Starting at the top line and ending at the bottom one, repeat the entries exactly and drop every picture.

[Stored data entries]
============================================================
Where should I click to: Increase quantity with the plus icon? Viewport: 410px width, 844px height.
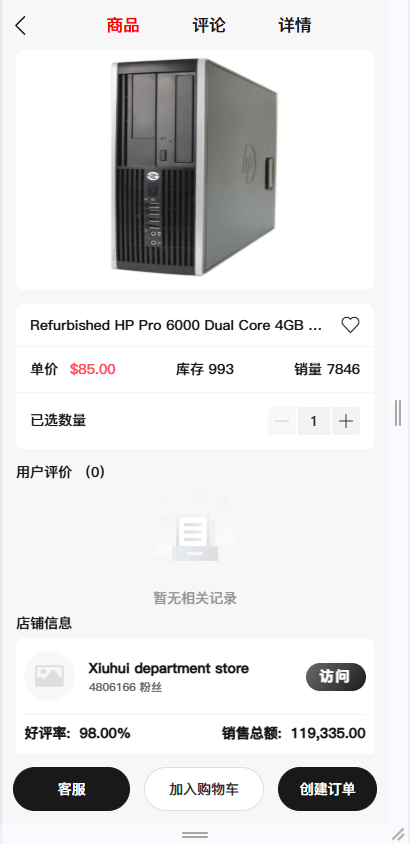coord(346,421)
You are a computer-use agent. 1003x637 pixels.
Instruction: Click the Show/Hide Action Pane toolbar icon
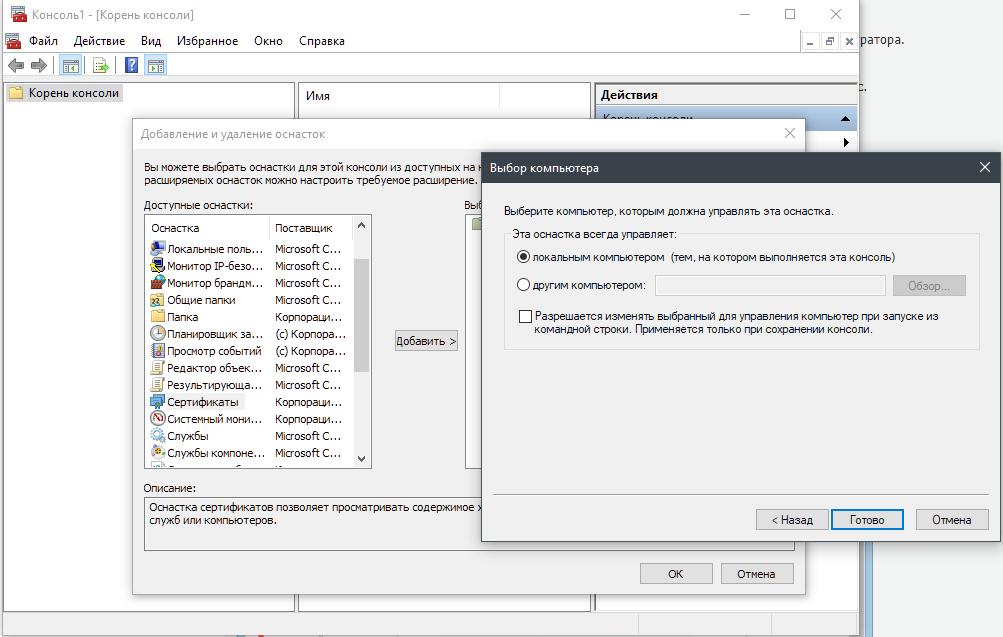[155, 66]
============================================================
— Your response —
Where should I click to: Increase quantity with the plus icon? Viewport: 410px width, 844px height.
coord(346,421)
You are a computer-use agent. 1003x637 pixels.
Instruction: Click the Show/Hide Action Pane toolbar icon
[155, 66]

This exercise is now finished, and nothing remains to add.